When he became a victim of another tabloid splash courtesy of Mazher the “Fake Sheikh” Mahmood in 2007, Jones spiralled. He was accused of drunkenly leaking Coronation Street storylines and immediately left the show. He denies the allegations, saying a court case is still forthcoming, and insists he left the show by mutual consent. “The Fake Sheikh ended my life for years,” he says. “I wasn’t sacked but nobody would touch me after that. At that point I started to drink. I was in a bad way, but it was more out of loneliness and depression. Sitting home all day by myself with no work. You can’t drink your way out of depression.”
This period led to another seismic moment. “That’s when I made the biggest mistake in my life,” he says, visibly emotional. In 2009, Jones was in a car with his wife while drunk, and grabbed the steering wheel. “I was so down, I tried to kill us both,” he says. “I thought: ‘If I’m going to die, you’re coming with me.’ I had tears streaming down my face and I just wanted to go.” He was arrested, charged and given a suspended prison sentence. “I lost everything,” he says. Jones and his wife separated, he became bankrupt, lost his home and would later end up on benefits.
It is clear Jones remains deeply bruised by these events. “People like me aren’t supposed to make it, and all I wanted to do was act,” he says. “But the papers wouldn’t let me. There was paparazzi around the corner wherever I went. That’s no life. I still fear a newspaper will destroy me again.”
But he managed to turn things round. While he is still separated from his wife, their relationship remains strong and they see one another frequently. “I love that woman to death,” he says. “We’ll never divorce.”
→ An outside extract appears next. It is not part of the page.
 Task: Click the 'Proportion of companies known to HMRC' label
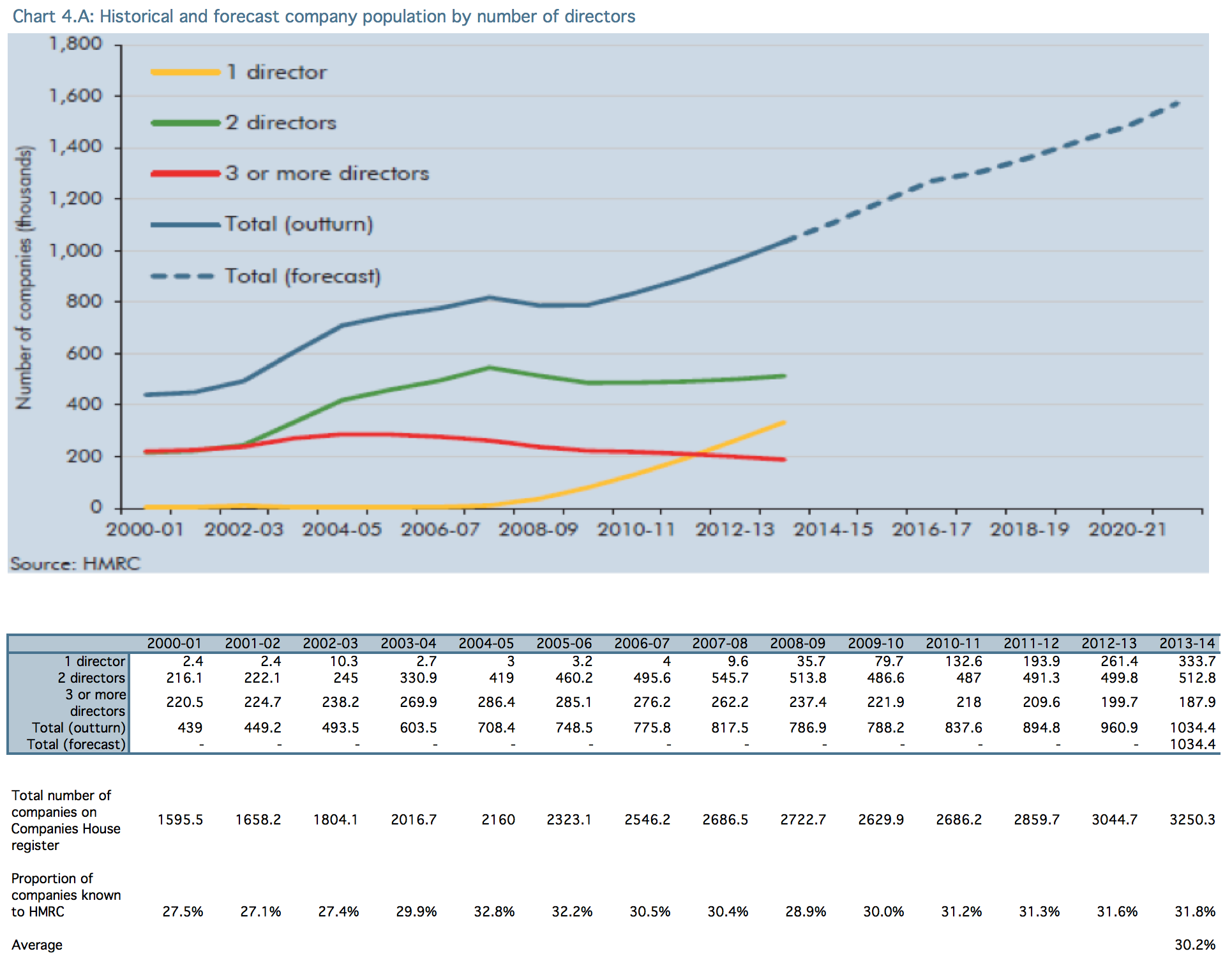(x=66, y=895)
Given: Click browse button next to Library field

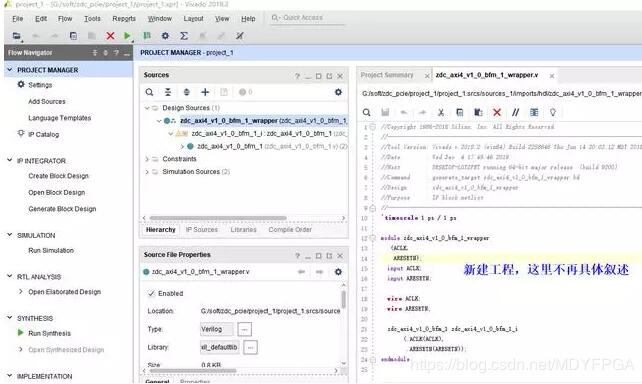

In 2013, Jones starred in a one-man play, TALK!! Tackling the Taboo, about his struggles with depression, and he is working on a follow-up called Listen that deals with coming out the other side of suicidal feelings. And while his confidence took a knock – he says he shakes with fear when he’s on set – he threw himself back into the profession he fell in love with via Shakespeare as a teen. “Everything went into my acting,” he says. “All my feelings and all of my heart – I would become these characters.”
And his IMDb page is testament to this: various roles in TV and in shorts and feature films, including a recurring role in the Amazon Prime Video horror series Dark Ditties Presents, along with a return to The Full Monty, in its TV series sequel. A U-turn career shift into pro wrestling may not be imminent, but he has been offered more gigs by the wrestling company. “We’ll have to see how many bruises I get doing the first one,” he laughs.
But Jones is never more full of optimism than when talk turns towards his work. He says he’s technically retired from doing pantos, after Beauty and the Beast, but so fond is he of his cast members that he says he’d come out of retirement to work with them again. Similarly, he’s brimming with excitement at the future roles he has lined up – and has no plans to stop.
“I’d love to die on a set or stage,” he says. “I don’t want to die in bed with everyone feeling sorry for me. I’d like to deliver my last line … and drop.”
Bruce Jones makes his Sovereign Pro Wrestling debut on 18 February at Trinity Sports Club, Manchester.